▶ _WRITTEN REQUEST_
Reproduce the following entries word for word, starting at the line containing "This screenshot has" and ending at the line containing "pyautogui.click(x=334, y=417)", both lines included.

▶ _RECORDS SUPPLIED_
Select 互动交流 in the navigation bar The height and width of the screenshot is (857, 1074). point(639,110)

---

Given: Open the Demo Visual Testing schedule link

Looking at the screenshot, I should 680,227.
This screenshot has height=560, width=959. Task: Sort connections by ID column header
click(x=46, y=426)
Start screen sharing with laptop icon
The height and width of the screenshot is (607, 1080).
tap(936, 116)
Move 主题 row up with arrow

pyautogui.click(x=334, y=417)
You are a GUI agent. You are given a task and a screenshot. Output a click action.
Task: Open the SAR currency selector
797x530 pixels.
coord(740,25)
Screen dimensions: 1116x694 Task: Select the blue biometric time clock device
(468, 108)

--

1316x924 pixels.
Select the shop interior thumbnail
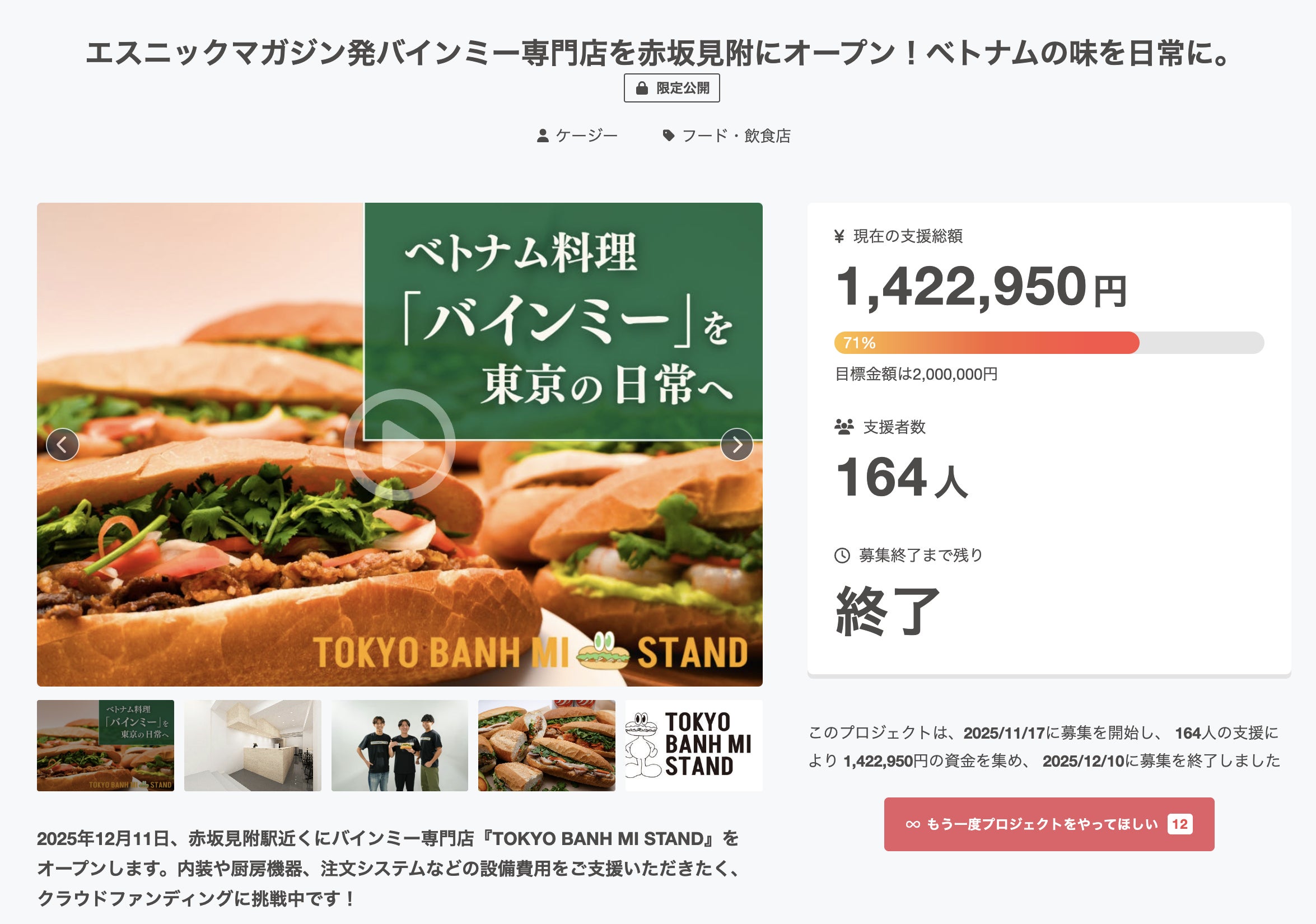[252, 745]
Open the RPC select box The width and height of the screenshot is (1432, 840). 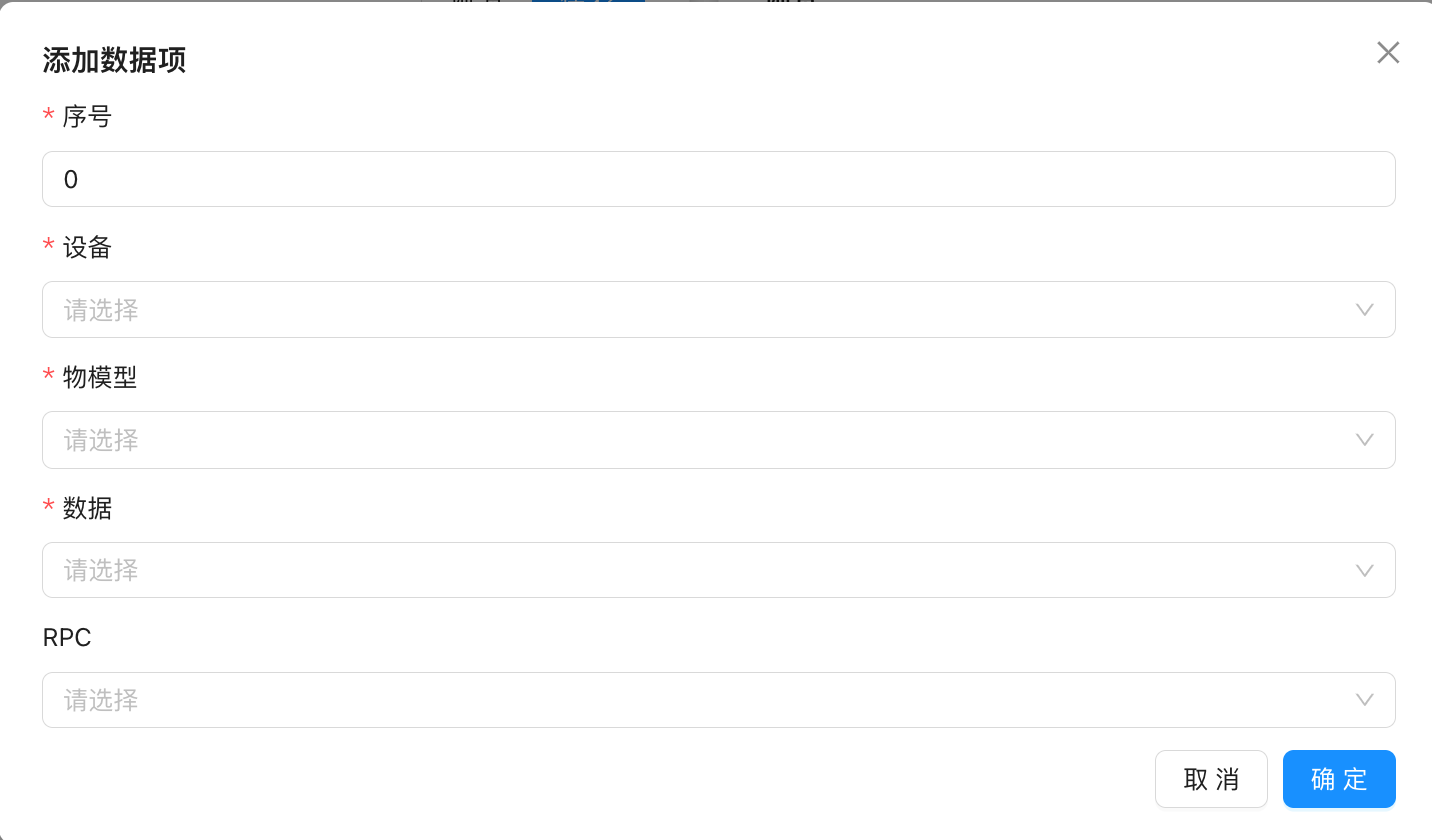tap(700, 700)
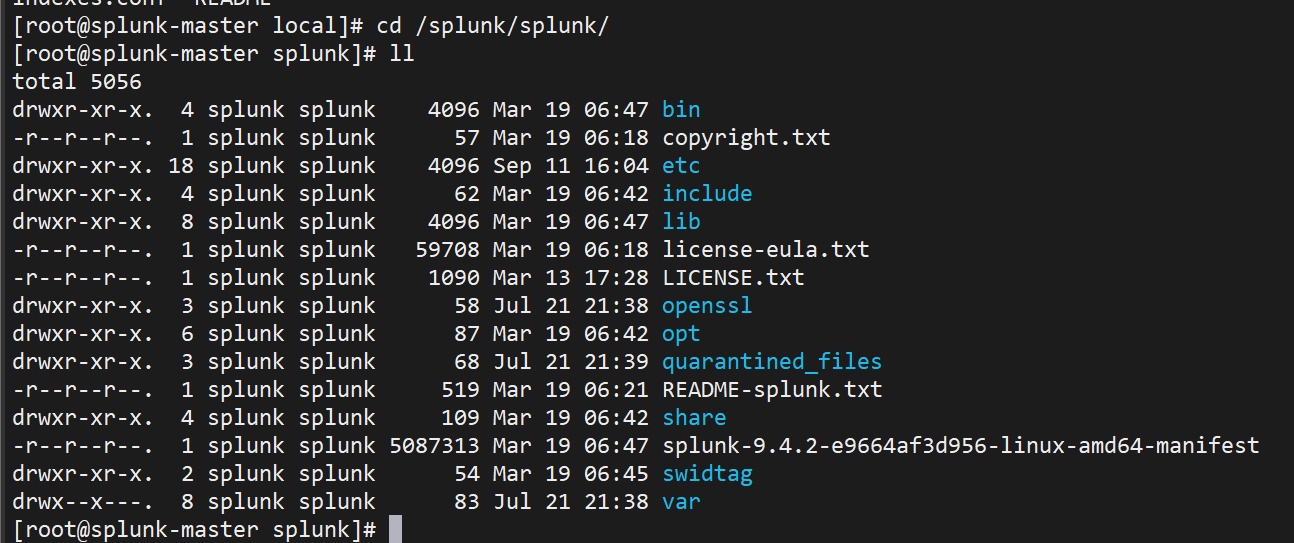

▶ _OUTPUT OF THE EXERCISE_
This screenshot has height=560, width=959. Task: Sort connections by ID column header
click(x=46, y=426)
Start screen sharing with laptop icon
The height and width of the screenshot is (607, 1080).
tap(936, 116)
Move 主题 row up with arrow

pyautogui.click(x=334, y=417)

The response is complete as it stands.